* [SOURCE MATERIAL]:
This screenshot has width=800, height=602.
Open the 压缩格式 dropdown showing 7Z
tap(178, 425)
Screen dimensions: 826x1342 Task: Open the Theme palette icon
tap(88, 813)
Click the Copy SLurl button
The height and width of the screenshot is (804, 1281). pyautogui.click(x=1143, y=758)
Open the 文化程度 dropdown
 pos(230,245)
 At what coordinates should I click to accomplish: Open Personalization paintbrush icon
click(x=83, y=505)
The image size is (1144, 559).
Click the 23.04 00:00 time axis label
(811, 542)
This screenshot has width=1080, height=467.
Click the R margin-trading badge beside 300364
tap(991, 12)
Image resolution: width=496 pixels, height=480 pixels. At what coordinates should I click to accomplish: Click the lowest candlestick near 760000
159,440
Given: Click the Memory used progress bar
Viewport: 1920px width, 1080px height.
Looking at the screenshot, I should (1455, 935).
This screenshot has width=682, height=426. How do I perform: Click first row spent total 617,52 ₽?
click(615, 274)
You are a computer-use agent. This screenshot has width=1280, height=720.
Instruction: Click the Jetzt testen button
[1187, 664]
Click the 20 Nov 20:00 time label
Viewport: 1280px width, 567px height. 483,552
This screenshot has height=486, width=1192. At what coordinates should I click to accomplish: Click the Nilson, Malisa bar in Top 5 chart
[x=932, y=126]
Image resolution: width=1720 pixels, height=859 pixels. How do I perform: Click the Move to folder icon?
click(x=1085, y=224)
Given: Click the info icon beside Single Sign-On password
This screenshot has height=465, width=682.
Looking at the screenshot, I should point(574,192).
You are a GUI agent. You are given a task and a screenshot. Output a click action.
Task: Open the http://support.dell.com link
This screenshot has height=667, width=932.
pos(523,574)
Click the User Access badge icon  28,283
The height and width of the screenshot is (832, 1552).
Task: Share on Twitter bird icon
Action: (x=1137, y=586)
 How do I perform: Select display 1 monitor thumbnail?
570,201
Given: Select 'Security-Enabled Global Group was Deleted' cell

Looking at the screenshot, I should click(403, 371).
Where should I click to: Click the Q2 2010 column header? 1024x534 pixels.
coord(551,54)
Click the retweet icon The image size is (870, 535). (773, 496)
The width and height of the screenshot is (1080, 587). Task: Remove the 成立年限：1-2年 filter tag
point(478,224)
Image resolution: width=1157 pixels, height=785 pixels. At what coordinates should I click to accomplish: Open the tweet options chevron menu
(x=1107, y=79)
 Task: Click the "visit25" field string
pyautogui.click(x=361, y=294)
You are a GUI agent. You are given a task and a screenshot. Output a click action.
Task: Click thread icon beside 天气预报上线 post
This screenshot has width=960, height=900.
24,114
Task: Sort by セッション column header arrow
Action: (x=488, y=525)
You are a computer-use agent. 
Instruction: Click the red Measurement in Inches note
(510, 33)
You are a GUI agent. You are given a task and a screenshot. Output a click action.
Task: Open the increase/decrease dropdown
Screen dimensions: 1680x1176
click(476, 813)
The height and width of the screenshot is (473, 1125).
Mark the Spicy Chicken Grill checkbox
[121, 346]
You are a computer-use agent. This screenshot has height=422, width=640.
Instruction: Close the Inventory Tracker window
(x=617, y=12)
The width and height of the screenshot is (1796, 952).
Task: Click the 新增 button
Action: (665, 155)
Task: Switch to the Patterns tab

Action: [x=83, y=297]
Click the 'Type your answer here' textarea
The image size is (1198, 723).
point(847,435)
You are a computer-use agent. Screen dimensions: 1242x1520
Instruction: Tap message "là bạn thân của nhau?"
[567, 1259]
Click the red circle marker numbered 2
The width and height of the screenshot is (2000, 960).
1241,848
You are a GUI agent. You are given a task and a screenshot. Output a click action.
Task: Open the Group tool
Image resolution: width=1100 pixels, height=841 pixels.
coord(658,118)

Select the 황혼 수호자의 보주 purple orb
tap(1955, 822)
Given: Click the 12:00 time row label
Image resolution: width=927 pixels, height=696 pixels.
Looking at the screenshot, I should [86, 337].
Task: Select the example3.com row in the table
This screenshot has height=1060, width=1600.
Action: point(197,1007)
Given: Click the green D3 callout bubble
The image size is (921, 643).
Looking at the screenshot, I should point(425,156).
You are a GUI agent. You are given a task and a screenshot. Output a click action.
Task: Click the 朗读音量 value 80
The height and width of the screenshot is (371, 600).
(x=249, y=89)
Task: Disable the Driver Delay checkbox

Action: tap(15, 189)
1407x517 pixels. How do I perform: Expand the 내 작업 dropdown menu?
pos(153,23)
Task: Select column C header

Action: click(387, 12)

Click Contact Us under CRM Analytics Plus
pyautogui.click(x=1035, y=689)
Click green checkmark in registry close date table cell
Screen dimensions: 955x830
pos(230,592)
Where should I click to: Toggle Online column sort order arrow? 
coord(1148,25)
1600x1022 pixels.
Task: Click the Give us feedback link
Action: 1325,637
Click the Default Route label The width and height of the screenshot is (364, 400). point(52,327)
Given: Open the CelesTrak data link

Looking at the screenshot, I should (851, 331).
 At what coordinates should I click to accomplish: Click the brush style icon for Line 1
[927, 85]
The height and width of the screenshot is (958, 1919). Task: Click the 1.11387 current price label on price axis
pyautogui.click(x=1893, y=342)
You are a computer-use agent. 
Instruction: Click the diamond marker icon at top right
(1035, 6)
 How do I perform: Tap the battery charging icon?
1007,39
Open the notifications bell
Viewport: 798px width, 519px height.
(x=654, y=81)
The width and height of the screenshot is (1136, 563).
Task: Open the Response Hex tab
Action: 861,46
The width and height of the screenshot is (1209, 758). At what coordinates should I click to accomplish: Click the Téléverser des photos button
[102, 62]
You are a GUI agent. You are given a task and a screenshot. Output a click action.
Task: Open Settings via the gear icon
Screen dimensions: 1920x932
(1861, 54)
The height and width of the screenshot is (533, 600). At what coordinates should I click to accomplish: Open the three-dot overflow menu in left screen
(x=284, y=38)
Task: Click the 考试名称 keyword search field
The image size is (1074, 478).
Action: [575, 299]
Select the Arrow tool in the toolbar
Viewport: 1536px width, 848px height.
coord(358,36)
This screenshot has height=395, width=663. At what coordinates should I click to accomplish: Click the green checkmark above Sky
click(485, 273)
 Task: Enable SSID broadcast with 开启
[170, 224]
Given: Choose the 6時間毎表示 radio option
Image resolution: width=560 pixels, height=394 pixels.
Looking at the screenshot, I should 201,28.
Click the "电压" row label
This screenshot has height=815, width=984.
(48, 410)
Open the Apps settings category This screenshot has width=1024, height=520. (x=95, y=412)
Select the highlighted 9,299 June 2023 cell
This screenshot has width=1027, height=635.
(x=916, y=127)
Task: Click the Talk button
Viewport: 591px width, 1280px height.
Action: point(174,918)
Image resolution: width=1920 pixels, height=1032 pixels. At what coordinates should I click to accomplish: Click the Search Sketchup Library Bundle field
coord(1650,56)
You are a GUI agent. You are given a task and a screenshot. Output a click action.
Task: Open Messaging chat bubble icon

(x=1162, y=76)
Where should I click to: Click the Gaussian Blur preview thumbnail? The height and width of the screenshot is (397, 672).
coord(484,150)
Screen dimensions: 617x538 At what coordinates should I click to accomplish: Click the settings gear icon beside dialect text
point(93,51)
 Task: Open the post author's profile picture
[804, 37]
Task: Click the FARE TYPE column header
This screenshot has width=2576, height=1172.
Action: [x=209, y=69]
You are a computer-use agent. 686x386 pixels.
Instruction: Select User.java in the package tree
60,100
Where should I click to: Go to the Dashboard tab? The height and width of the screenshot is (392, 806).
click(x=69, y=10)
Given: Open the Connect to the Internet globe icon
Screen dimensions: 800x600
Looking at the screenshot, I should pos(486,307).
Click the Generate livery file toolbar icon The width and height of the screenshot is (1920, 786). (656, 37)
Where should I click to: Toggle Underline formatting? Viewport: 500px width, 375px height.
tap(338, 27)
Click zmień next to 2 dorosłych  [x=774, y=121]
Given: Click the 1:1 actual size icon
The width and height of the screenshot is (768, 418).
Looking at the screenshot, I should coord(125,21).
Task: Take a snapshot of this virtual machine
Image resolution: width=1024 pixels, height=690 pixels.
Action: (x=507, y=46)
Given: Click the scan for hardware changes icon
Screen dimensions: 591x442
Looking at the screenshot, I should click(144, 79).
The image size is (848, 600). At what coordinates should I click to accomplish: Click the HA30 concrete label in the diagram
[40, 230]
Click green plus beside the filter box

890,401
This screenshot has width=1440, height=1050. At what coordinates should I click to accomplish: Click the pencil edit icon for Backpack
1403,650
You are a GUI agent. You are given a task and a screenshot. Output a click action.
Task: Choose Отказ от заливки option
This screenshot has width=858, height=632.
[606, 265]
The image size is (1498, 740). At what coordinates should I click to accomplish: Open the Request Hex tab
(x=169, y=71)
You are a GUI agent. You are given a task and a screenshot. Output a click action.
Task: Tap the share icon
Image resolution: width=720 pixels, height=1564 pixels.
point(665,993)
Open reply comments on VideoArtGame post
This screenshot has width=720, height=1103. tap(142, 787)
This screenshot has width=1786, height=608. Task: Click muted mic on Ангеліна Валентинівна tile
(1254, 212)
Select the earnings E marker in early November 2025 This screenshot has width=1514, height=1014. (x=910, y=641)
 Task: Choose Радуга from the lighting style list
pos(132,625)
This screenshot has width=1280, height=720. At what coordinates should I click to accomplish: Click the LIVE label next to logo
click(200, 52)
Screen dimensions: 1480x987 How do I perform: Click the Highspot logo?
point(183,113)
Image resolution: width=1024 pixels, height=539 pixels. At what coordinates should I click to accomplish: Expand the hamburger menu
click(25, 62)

* [PROBLEM REQUIREMENTS]:
A line qualifies when it holds the word "table"; report all qualifying lines from the records above.

* [COMPLETED TASK]:
Task: Select the example3.com row in the table
Click green checkmark in registry close date table cell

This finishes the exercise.